Its difficult to put words to feelings sometimes, but even now, more than four months after that race I think the best description I can give for my own feelings were one of victory. My own team (Canadian Racing And Performance) did… well alright by the standards I had for myself at the time. But Eric’s first place, that was something in some small way we all tried to share in. For myself, I played a minor roll, the one lap I got to pull Eric and Candy (see Dream Chaser on Wheels) as Candy supplied Eric with gel packs.
There were other soloists too though and not to diminish what they did, but none of them came first. One thing I clearly remember though, was during the night members of our, Canadian Racing And Performance, team pulled Lawrence ‘More Cowbell’ Pelo for almost two hours.
In the days that followed the 24 hour, members of the Skate Log forum congratulated Lawrence as a conquering hero. You can see the results here, Lawrence did finish, a full 3 laps, almost 15 km behind Eric. But when someone, who I will not name, told Lawrence (this is not a direct quote since I don’t want to embarrass anyone) ‘I heard that the people from Canada pulled Eric all the time so he had an unfair advantage over you.’ Well that really angered me. The person who made that remark was not in Montreal and excuse me, but last I checked the name Canadian Racing And Performance was an accurate descritipion of the citizenship of the people who pulled Lawrence for two hours in the rain. (Six of us were from the Toronto area and four of us were from Montreal/Ottawa.)

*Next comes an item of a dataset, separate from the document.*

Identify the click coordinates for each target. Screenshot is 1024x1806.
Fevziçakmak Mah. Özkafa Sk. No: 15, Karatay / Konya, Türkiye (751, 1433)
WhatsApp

It finally got to me, Eric won, it was a clean race, there was no cheating or even accusations of cheating that I am aware of. Yet some of the people at Skate Log had to trash Eric’s victory to enlarge something they were not even a part of?
Perhaps I am being petty and small, but frankly I do not care. Eric won, it was a good, clean, hard earned, win and when someone comes along as says ‘oh he had an unfair advantage’, well that’s just not right and I won’t be a part of any of that.
I will be going to Montreal in 2008 for the 24 hour marathon, but I will be wearing the blue, orange and black of the Toronto Inline club. Not the Skate Log colours as I had previously promised. And you know what? If that makes me a liar that is just too damn bad.